NBDA submitted that the Draft BSR Bill vests uncanalised powers with the Executive to determine the contours and standards of content regulation. Since the Programme Code and Advertisement Code would impact content and thereby the freedom of speech and expression and the broadcaster’s right to carry on business under Articles 19(1)(a) and(g), respectively, any restriction sought to be imposed must be within the four corners of Article 19(2) and should be prescribed by way of legislations and not by way of rules which would be notified subsequently.
NBDA submitted that using the contravention of the Programme Code or the Advertisement Code as a touchstone for undertaking action against broadcasters goes beyond the reasonable restrictions laid down in Article 19(2) and is likely to have a “chilling effect” on the freedom of speech and expression.
NBDA opposed the proposal for creating a Regulatory Structure under the Draft BSR Bill, similar to the Three Tier Complaint Redressal Structure established under the Cable Television Networks (Amendment) Rules 2021 and the IT Rules 2021.
Given that the challenge to the Three Tier Complaint Redressal Structure is pending before the Hon’ble Supreme Court and the High Courts, NBDA, while expressing its deference for industry-led self-regulatory bodies such as News Broadcasting & Digital Standards Authority (NBDSA), suggested that the provisions concerning the Regulatory Structure should be kept in abeyance. Upon perusal of the provisions of the Draft BSR Bill, NBDA stated that the Bill suffers from the vice of excessive executive interference.
The Draft BSR Bill also results in pre-censorship as the broadcasters are permitted to air only those programmes which are certified by the CEC. “News and current affairs programmes” have not been exempted from the aforesaid requirements. NBDA submitted that implementing pre-broadcast certification in news and current affairs content is not feasible, and the creation of CEC is a prime example of regulatory overreach.
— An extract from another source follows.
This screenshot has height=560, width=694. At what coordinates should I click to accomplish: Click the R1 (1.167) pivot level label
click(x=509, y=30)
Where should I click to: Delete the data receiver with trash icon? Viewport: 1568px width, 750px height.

NBDA conveyed its apprehensions regarding the disproportionate and stringent penalties prescribed under the Draft BSR Bill, including under the First Schedule for violating the Programme and Advertisement Code. It stated that the penalties prescribed must be reduced as they were not industry-friendly and would impede the ease of doing business.
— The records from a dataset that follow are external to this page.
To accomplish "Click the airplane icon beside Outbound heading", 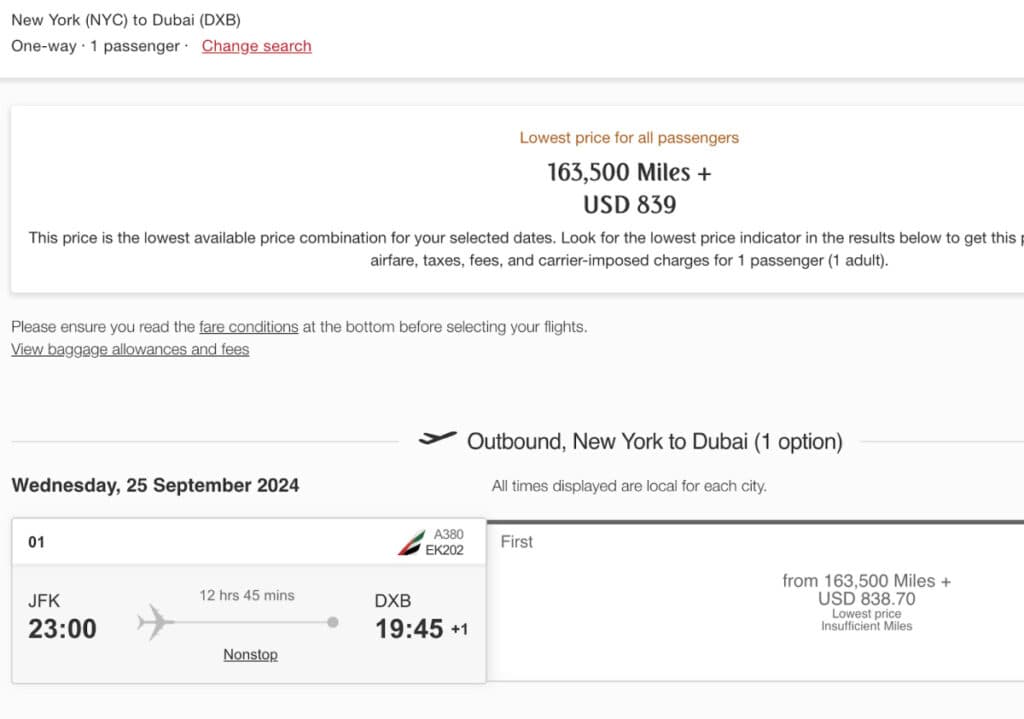I will click(437, 440).
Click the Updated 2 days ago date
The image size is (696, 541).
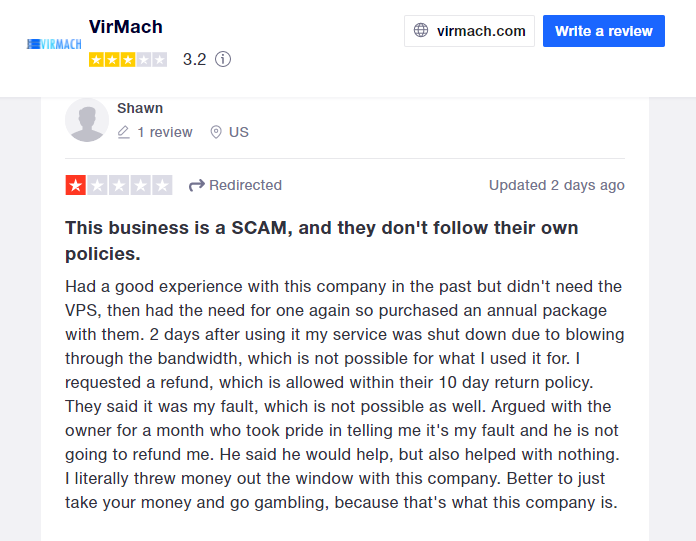click(557, 185)
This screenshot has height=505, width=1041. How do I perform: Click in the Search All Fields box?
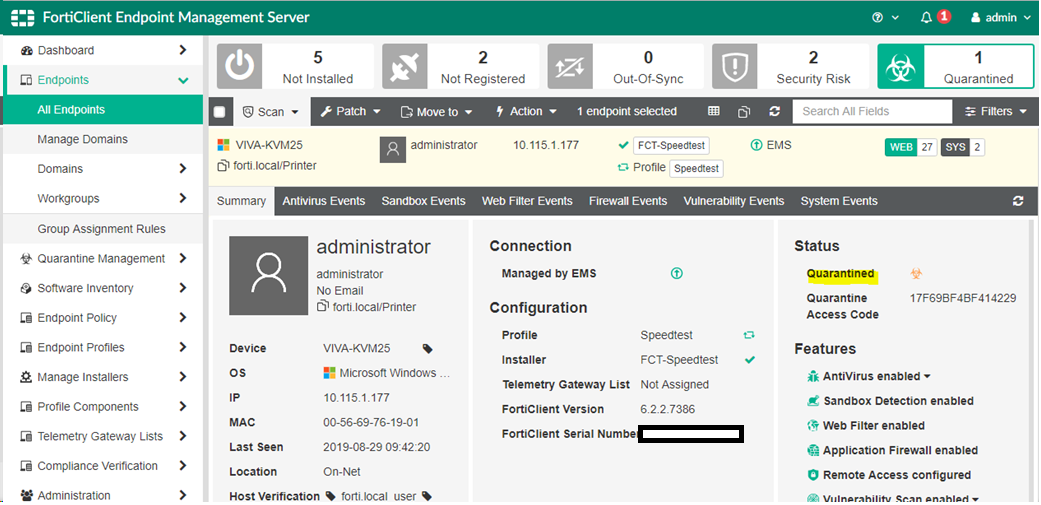point(871,112)
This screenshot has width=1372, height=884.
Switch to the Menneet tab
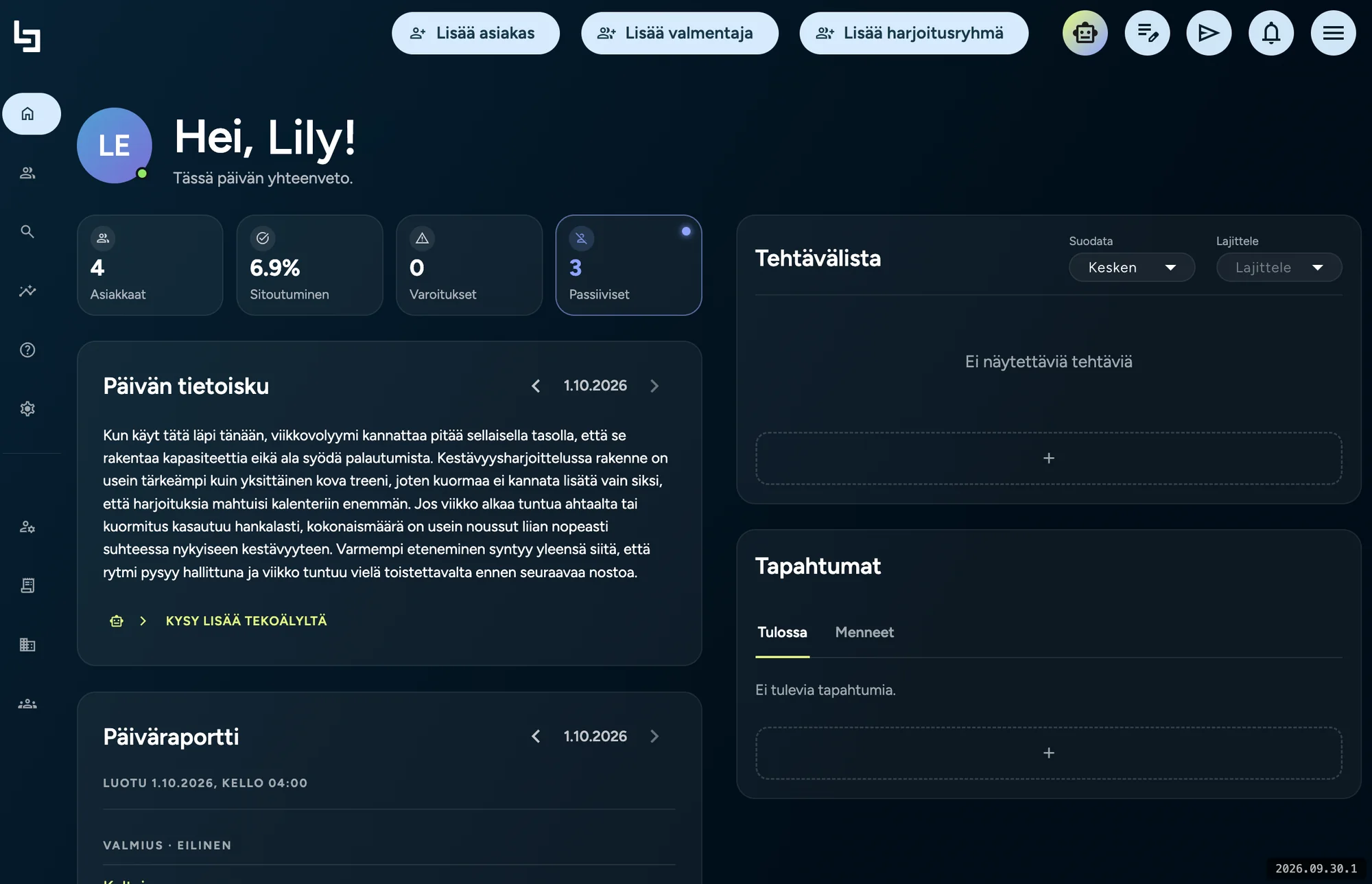point(864,632)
To ensure the objective of transparent policy formulation in relation to a critical legislative exercise which will have a far-reaching and long-term impact on multiple industry sectors, NBDA submitted that the MIB upload stakeholders comments and make these publicly available on its website so that all stakeholders can understand the various perspectives put forth in relation to the Draft BSR Bill and subsequently comment on the same.
NBDA stated that it believes that the Draft BSR Bill is an opportunity to revisit the extant policy and regulations and suggested that an effective light touch regulation approach should inform the formulation of the Draft BSR Bill.